Is Julia the right tool for the job?


#1

Hi everyone.

So I have to create something that runs/calls ffmpeg/libav and takes screenshots of a video in specific timestamps.
I may want to spawn multiple “screenshot operations” in parallel.

I thought about using Julia because:

Question marks for me:

  • GC pauses
  • Working with Julia in a containerized environment (Docker)

I could spawn a child process for this in Python or Node.js, but I want to have full control of what’s happening with the video processing. (or maybe theres a way to do that with a child process but I dont know how)

Either way, apart from this being a Julia-related forum, is Julia the right, or rather, even a good tool for this job?
Let me know your opinions :slight_smile:

Thanks!


#2
  • GC pauses

I’d check how much garbage is created in VideoIO.jl, if the amount isn’t large, you should be able to run in nearly constant time with very few world stops.

  • Working with Julia in a containerized environment (Docker)

Julia is much more self-contained compared to Python, so you usually don’t need Docker (that hard). However, if Docker is already in your tech stack, there should be no issues with running Julia inside a container.


#3

This is how long a GC sweep takes when there is nothing to do:

julia> using BenchmarkTools

julia> @btime GC.gc()
  46.886 ms (0 allocations: 0 bytes)

It is entirely possible (and in my opinion easier than in any other garbage collected language I know of) to write code that doesn’t allocate dynamically (so that you can turn off the GC), but it still takes some effort.


#4

No it isn’t. Try GC.gc(false)


#5

Interesting. Is a full GC sweep never run automatically?


#6

Doing this is completely trivial, it should be no harder than it is with any other language (and maybe easier). There is one important caveat though: because as of now Julia still needs to re-compile everything every time the julia process itself restarts, if you are expecting to use docker containers that are repeatedly starting fresh, the startup time will be rather poor. You can mitigate this somewhat by doing using Packages (where Packages are the packages you expect to use in whatever you want to run) in your Dockerfile, but it doesn’t solve the problem. You could experiment with using PackageCompiler but in my experience it takes some effort to get this working.

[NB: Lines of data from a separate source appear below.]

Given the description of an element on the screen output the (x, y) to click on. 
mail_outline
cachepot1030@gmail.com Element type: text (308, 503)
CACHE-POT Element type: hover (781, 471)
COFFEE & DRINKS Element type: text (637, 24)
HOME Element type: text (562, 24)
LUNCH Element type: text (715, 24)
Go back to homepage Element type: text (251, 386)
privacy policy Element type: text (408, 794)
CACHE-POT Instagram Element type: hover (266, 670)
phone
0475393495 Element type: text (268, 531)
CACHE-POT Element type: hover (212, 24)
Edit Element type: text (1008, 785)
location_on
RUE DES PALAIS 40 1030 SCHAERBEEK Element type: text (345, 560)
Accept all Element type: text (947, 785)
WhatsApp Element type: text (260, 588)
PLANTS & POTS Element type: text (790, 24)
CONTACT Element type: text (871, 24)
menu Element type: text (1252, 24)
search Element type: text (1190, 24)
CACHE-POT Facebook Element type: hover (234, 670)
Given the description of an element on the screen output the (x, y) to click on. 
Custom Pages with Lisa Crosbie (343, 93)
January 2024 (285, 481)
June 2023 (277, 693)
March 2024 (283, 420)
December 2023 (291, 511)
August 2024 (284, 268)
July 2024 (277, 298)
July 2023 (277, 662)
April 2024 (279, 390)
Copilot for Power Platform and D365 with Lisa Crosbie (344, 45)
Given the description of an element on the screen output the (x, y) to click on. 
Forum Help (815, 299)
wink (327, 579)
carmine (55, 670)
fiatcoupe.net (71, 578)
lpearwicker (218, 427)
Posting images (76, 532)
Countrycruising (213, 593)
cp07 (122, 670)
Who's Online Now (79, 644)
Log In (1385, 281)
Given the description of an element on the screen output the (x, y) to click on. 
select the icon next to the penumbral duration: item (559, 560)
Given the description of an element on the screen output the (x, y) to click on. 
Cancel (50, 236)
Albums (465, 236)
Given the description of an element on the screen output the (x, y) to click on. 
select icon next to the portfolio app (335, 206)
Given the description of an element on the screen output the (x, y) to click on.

If on the other hand you intend on keeping your docker container up all the time, or you don’t really care about start-up time anyway, you have nothing to worry about.


#7

No but that’s not something it’ll do “when there’s nothing to do”. I.e. a lightly allocating program without a lot of persisting allocation should be able to run without hitting a full sweep.


#8

Thanks very much for providing first-hand knowledge of garbage collector internals. While it would be good to have tight guaranteed bounds on GC time for e.g. serious robot control purposes in the presence of dynamic memory allocation, this is already much better than what I thought was the state of affairs.


#9

Thanks for the answer!
I see you also work on the Kafka related libs for Julia.
Thanks so much for the work, I will be needing to use them as well (RDKafka) :smiley:


#10

Thanks for your answer!
Yes, I will spawn a new container for every request I get for a new series of screenshots. This way I can scale it horizontally, since I am using Kafka to process such requests.